As someone in their forties, I can't think of any other potential risk that I am aware of where I might have a 1 in 50 chance of dying if I catch this (assuming an elevated risk) given that I am relatively health otherwise.
TL;DR dont infect ur parents as 60-69 has 1 in 21 chance of death.
Gotta admit, it’s scary. One death took place in the hospital where I had a checkup, on the day of the checkup.
Having said that, it's still a bad situation, since getting infected increases the likelihood of others getting infected and dying, including people in higher CFR brackets. This is not like "getting cancer" or "getting hit by lightning", because there one person getting it doesn't affect the probability of another getting it.
Plenty here are going to have parents in 70-79 (like I do) or 80+. And I really don’t like those odds.
For younger people, it's like having a fair part of a year's worth of life risk, for older people several years.
Do you want that risk for no benefit? There's also whatever problems you get that don't kill you. I suspect you waste a good few weeks of your life regardless of whether you survive.
A 1 order of magnitude lower risk (0.1%) is basically negligible, like a regular flu. On the other hand, a 1 order of magnitude increase, i.e., around 10% risk of dying would already rate among the deadliest epidemics in history, and far above things like the Spanish flu, so comparing orders of magnitude is just not the right way to think about this number.
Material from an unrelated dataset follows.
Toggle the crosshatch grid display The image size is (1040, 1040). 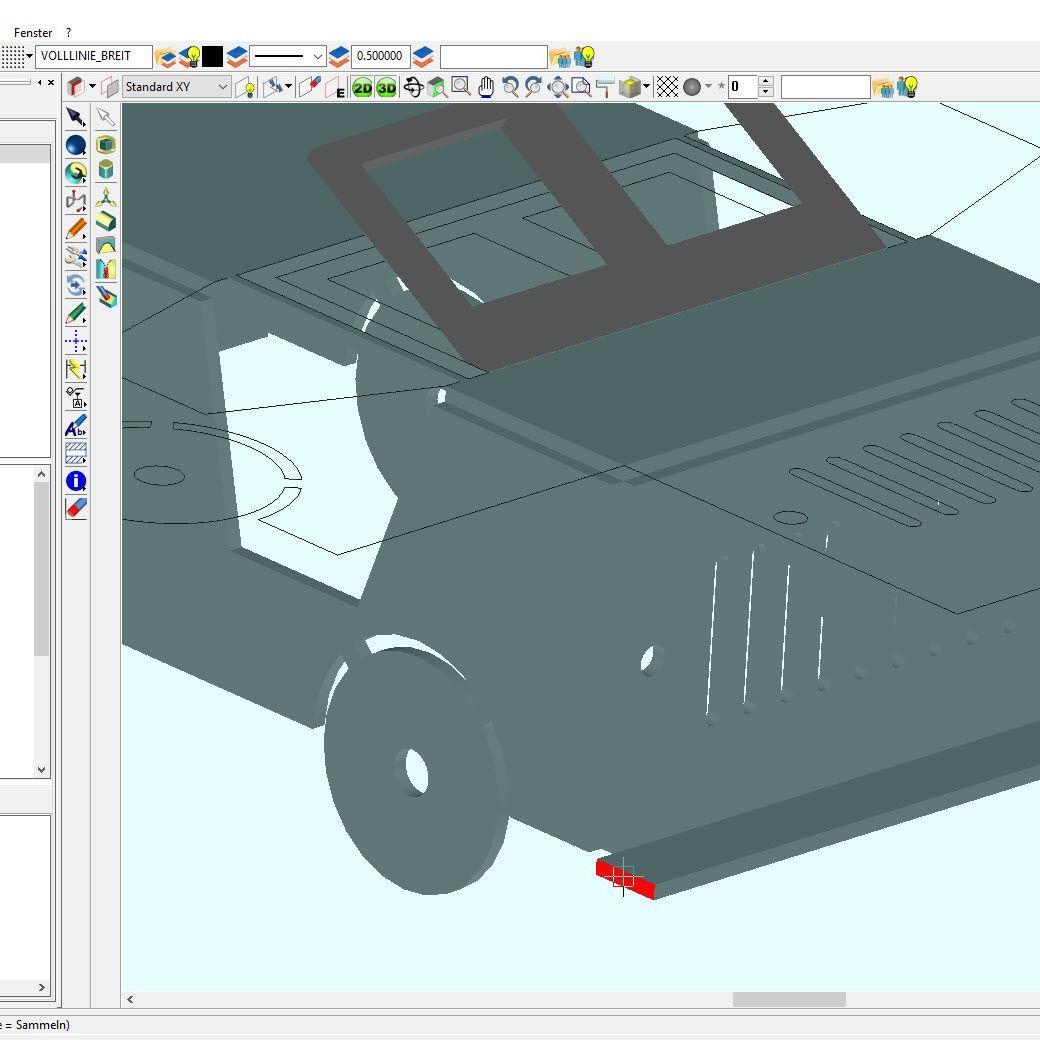[667, 87]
For sure old people are at at least a year's risk.
Also what this number kind of glosses over is how are the survivors doing. Half of those that get ARDS have life-long consequences. There are still 20.000 active cases in China, 1 month after the epidemic peaked there.
EDIT: I took BASE jumping risk from here http://www.wingsuitfly.com/risk/4572000812 not from the wiki reference
It’s fine to have an intellectual discussion about the merits of the study, but let’s make sure that we keep our eye on the prize. Each of us has a responsibility to do our part in protecting our parents, friends, and coworkers.
TL;DR - This study suggests that many of us on HN will be fine no matter what. But it also demonstrates that, if left unchecked, it’s possible (if not probable) that many of us will be grieving the loss of someone we love. There’s no need to panic, and there’s no room for those who seek to be dismissive, flippant, or ignorant. Everyone will be fine if each of us focuses on doing the right thing.
Chicken pox is a thing parents commonly seek out for their kids around here. But in the long term the vaccine is still better at reducing long term consequences.
(Got it intentionally as a child then again [unintentionally] as a teen. Had some nerve damage since. Not looking forward to shingles.)